Platform Engineering - Nutanix: DevOps evolved with centralised control & decentralised delight

This is a guest post for the Computer Weekly Developer Network written by James Sturrock in his role as director of systems engineering for hybrid multi-cloud computing company Nutanix.

Stressing the importance of understanding where platform engineering now comes as an extension, augmentation and evolution of some of what DevOps has always represented (but in reality now, with self-service functionalities through Internal Developer Portals and so much more), Sturrock says that we need to consider this welcome progression across the technology industry as an enabler and facilitator for more effectively delivered and managed hybrid multi-cloud computing environments.

Sturrock writes as follows…

Much of the discussion surrounding DevOps “versus” platform engineering (if there really is that level of antagonism) comes down to this proposition: that the (once considered radical) notion of the DevOps model is somehow at odds with the cloud-native container management model and where it intersects with platform engineering.

A brief history of DevOps

If we look back and indulge ourselves with a brief history of DevOps, the movement and methodology (don’t write in, we know DevOps is a workplace cultural practice) came about because outdated centralised platform technologies – such Java Enterprise Edition (EE) – no longer performed for software engineering teams who needed to use newer languages and development frameworks.

Those new languages might (for example) have been “new” programming languages like PHP and Ruby… and perhaps now Python as well. The issue was that teams weren’t able to run those applications on Java EE. This was of course at odds with the “you build it, you run it” mentality that is the foundation of DevOps. It was also at odds with the “write once, run anywhere” mantra of Java itself… but let’s move on.

The original objectives behind DevOps were the quest for shorter software application development cycles, increased agility and faster processes overall by virtue of automation and the ability to remove the “wall” that developers would toss their application over to the operations team.

The emergence of container orchestration platforms turned this shared ownership model upside down.

Destabilising the decentralisation decree

As we know, DevOps promotes decentralisation, while container orchestration platforms were designed to be centrally managed for maximum benefit. Container orchestration platforms have meticulously designed application programming interfaces (APIs) that separate the concerns of developers and operators.

The idea behind container orchestration platforms was to build a solution that would allow a central team to provide a level of security and resilience that would “abstract away” the complexity of the infrastructure beneath enterprise applications. Software application developers are then able to focus on functionality and improvements without worrying about the backend so much.

Once again, here we get to a point that (in theory and on paper at least) is at odds with DevOps.

Why DevOps needs more

We know why platform engineering came about. It came about because DevOps teams couldn’t keep up with the workload required to manage a cloud-native platform securely.

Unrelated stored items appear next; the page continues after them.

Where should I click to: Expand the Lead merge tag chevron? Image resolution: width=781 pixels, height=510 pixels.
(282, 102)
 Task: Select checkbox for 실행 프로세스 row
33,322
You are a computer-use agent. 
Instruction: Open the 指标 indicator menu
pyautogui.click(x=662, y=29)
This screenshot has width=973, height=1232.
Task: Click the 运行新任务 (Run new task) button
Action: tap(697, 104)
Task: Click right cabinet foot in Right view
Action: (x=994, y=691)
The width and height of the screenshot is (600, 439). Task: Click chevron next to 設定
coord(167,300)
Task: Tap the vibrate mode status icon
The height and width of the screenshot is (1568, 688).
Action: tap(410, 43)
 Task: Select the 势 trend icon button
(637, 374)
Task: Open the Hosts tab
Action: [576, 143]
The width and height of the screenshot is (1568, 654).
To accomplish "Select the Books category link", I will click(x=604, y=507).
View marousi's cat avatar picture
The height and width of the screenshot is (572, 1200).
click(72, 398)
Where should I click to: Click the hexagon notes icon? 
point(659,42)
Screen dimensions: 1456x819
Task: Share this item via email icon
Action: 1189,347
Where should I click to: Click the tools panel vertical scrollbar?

Let’s face it, we know how complex Kubernetes is; production-grade Kubernetes-based platforms require many add-ons to cover functionality such as security, observability, service mesh, applications and more – so it’s obviously way more complex.

When every DevOps team comes up with their own way to deploy and manage infrastructure (and has to essentially reinvent the wheel) a natural lack of consistency and standardisation occurs, which is expensive in terms of skills needed and wasted resources. In those environments, cloud-native projects often end up stalling or failing, especially where they have to wrangle multicloud, hybrid and edge environments.

This reality is exacerbated even further by the spectre of complex workloads such as AI and machine learning.

Centralised control & decentralised delight

As a means of handling the challenges presented today, using platform engineering effectively means some processes need to be centralised, while others need to be decentralised.

When we look at cluster lifecycle management, we don’t need 10 ways to bring up a cluster. This needs centralisation to one single way because it makes adding new infrastructure providers (like another cloud service) much easier. Security is also delivered more efficiently when it is centralised in platform engineering, because shared services – like databases and other core service and infrastructure elements – can be provided in one unified channel.

Governance and policy management can also be centralised via platform engineering, as can observability (for an Ops team’s “god view” of all environments) and cost management is also boosted.

Decentralised processes in platform engineering include choice of programming language, choice of development framework and any other core element of instance, code or logic that comes in a container.

As we have said before at Nutanix, platform engineering provides the “best of both worlds” by giving DevOps teams a centralised platform approach and decentralised DevOps. A Kubernetes API and container-based approach provide a strong interface that opens the way to managing a more intelligent division of labour and enables both sides to focus on what they do best.